The McQueen brand itself isn’t involved, but the production has a notable family connection: creative director Gary James McQueen — now a visual artist — who once worked in his uncle’s menswear department and credits him with sparking his artistic sensibilities. “He taught me how to build stories in a structured way,” Gary tells Rambling. Also backing the project is sculptor and documentary filmmaker Rick Lazes, who executive produced the show, written by playwright Darrah Cloud.
Playing McQueen — known to intimates as “Lee” — is Bridgerton breakout Luke Newton, with a freshly shaved head and trading Regency-era charm for haunted-genius intensity. His co-star will be up-and-coming actress Catherine LeFrere, who’ll play Isabella Blow, the late British fashion editor who discovered McQueen and helped launch his career, only to be cut off and left reeling. Blow died by suicide in 2007, two years before McQueen took his own life — and has lately been the subject of a growing Isabella Blow mini-boom, with two films about her in the works.
Still want more McQueen? Thirty of his original dresses will be exhibited in a separate Hudson Yards venue, where the play’s afterparty will also be held — for ticket holders only. Here in L.A., you’ll have to wait until January, when an “immersive McQueen experience” will fill a warehouse in DTLA with videos, photos and holograms celebrating his fashion shows from the 1990s and 2000s.
How might McQueen himself have reacted to all this attention? Says a former staffer who worked closely with him, “He would have scowled on the outside, secretly loved it — then skipped opening night.” — MERLE GINSBERG
AI Woos Skeptical Filmmakers at Closed-Door Summit
GPT-5 wasn’t the only AI model to get middling reviews this month. On Aug. 9, more than 200 filmmakers and content creators gathered at Dan Lin’s Rideback Ranch in Filipinotown for an off-the-record, daylong presentation by video-generating AI companies hoping to gain purchase in Hollywood, amid fears that the tech will replace huge swaths of the industry. The gathering was put together by the nonprofit Rideback Rise, a “content accelerator” aiming to boost mid-career creators of color. “It’s the Wild West out there with AI, and we have to think about how we educate but also how we expose people to the big players,” says Rise CEO Diana Mogollón. “We wanted to get people in the sandbox a little bit. We want to keep the momentum going.”
“I was intrigued,” says one attendee, “because I thought it was going to be, ‘How could indie filmmakers use Gen AI tools to do things that you can’t do without, like, a $10 million to $15 million budget?’ ” To his disappointment — and somewhat to his relief — there was little sense that the tools were ready to create the next Sex, Lies, and Videotape at the push of a button.

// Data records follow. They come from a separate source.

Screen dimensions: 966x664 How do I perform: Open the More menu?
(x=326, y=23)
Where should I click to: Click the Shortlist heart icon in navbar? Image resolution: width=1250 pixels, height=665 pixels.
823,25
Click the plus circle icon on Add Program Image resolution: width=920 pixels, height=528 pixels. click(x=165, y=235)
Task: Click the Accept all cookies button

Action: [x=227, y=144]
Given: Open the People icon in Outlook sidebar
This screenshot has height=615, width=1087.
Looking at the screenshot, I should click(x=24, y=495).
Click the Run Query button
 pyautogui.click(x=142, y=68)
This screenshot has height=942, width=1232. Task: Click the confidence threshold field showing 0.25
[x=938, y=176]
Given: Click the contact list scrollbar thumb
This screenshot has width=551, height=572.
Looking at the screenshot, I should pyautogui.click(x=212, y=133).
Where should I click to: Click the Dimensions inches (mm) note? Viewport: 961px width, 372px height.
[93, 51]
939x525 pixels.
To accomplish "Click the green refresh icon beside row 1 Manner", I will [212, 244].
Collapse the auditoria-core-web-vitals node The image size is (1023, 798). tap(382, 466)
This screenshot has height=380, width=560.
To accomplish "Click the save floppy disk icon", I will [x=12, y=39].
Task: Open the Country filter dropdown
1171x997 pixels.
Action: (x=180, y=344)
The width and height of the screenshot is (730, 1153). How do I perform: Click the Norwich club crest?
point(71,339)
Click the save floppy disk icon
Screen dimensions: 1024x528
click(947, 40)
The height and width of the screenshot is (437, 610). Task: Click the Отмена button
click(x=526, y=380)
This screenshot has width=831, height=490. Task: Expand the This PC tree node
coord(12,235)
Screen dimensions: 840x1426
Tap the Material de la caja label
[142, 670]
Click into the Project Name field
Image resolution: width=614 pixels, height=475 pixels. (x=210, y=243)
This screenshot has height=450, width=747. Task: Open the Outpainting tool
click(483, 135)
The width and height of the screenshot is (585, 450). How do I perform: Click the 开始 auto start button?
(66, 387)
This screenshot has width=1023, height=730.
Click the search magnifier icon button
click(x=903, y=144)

After a morning session during which questions were not permitted, the participants were given credits to create 60-second short films with some of the leading models, including those by Luma AI and Asteria. The companies “bent over backward to talk about ‘ethical AI,’ ” adds the attendee. “Obviously, we still had to put in our credit cards, and I have to cancel that before I get charged.”
The so-called “Gen Jam” afternoon play session served mainly to illuminate the limitations of the tech, such as the near impossibility of maintaining character continuity from shot to shot. (“Give them a hat or something,” one of the presenters suggested.) And there were other disconnects: “Someone generated a ‘Fuck ICE’ video about the ICE raids terrorizing Los Angeles, and the AI generated masked ICE goons who were actual ice cubes.”